(Records from a data source)
- Opening Delimiter -

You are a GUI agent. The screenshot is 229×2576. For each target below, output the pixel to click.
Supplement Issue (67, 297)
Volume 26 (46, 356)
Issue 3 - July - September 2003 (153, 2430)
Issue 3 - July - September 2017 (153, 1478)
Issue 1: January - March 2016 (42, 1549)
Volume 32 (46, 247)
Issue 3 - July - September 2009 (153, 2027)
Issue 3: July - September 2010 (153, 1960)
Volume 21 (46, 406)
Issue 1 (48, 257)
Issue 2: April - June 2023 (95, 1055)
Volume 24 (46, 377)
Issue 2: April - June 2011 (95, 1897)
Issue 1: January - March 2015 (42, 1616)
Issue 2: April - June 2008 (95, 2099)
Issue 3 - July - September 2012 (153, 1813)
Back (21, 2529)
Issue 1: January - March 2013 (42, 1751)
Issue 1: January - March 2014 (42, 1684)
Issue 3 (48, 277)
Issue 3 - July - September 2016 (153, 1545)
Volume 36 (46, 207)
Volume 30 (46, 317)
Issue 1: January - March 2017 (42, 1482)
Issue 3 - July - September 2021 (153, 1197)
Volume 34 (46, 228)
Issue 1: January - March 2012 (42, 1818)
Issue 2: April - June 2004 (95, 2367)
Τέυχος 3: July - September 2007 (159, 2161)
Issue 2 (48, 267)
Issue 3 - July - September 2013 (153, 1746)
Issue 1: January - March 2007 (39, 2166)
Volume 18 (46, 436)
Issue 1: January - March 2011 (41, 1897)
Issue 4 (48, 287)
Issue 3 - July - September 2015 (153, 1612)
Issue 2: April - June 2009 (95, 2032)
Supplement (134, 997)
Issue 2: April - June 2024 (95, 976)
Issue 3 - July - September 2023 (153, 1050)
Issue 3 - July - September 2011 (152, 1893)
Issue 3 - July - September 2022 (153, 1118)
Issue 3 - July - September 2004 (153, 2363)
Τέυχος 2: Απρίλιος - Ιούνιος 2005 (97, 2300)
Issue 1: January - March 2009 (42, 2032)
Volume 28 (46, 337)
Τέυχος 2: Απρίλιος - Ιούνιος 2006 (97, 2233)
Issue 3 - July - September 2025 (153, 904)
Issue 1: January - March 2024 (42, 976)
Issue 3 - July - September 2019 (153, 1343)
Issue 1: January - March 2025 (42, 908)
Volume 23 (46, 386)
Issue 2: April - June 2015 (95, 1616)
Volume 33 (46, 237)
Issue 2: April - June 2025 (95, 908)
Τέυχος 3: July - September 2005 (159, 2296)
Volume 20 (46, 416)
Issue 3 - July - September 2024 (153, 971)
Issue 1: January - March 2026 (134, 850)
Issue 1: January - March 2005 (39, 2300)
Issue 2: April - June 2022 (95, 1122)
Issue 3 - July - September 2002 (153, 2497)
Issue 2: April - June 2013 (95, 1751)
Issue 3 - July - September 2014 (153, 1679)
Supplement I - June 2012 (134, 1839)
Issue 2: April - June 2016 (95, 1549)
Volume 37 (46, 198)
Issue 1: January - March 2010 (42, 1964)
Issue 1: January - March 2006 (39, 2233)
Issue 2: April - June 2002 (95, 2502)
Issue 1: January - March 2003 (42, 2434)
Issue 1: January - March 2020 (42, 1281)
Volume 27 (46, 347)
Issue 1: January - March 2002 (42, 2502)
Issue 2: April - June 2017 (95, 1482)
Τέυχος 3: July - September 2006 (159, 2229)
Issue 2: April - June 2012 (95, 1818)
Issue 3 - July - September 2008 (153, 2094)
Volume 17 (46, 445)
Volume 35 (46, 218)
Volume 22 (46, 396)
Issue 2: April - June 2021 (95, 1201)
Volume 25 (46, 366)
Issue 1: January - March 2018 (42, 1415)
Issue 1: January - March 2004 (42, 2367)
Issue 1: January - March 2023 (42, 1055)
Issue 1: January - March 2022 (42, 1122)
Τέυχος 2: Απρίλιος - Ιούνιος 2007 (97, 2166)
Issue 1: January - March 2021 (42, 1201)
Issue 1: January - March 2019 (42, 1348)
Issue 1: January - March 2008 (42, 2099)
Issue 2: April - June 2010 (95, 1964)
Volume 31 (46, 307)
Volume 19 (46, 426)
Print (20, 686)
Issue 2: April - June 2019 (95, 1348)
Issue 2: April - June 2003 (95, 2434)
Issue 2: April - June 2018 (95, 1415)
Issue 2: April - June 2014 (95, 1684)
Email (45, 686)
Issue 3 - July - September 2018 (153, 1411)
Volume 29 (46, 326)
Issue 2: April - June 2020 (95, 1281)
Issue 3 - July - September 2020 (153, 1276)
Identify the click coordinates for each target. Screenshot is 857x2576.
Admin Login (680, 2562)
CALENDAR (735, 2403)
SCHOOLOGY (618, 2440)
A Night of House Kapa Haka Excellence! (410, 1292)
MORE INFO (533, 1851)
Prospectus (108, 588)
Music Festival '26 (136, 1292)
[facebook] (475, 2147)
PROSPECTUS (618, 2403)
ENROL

- Closing Delimiter -

**Activity:** All lines in the data above from the one with "Volume 27 (46, 347)" through the one with "Issue 1: January - March 2019 (42, 1348)" must be repeated exactly, and no others.

**Task output:**
Volume 27 (46, 347)
Issue 1: January - March 2002 (42, 2502)
Issue 2: April - June 2017 (95, 1482)
Τέυχος 3: July - September 2006 (159, 2229)
Issue 2: April - June 2012 (95, 1818)
Issue 3 - July - September 2008 (153, 2094)
Volume 17 (46, 445)
Volume 35 (46, 218)
Volume 22 (46, 396)
Issue 2: April - June 2021 (95, 1201)
Volume 25 (46, 366)
Issue 1: January - March 2018 (42, 1415)
Issue 1: January - March 2004 (42, 2367)
Issue 1: January - March 2023 (42, 1055)
Issue 1: January - March 2022 (42, 1122)
Τέυχος 2: Απρίλιος - Ιούνιος 2007 (97, 2166)
Issue 1: January - March 2021 (42, 1201)
Issue 1: January - March 2019 (42, 1348)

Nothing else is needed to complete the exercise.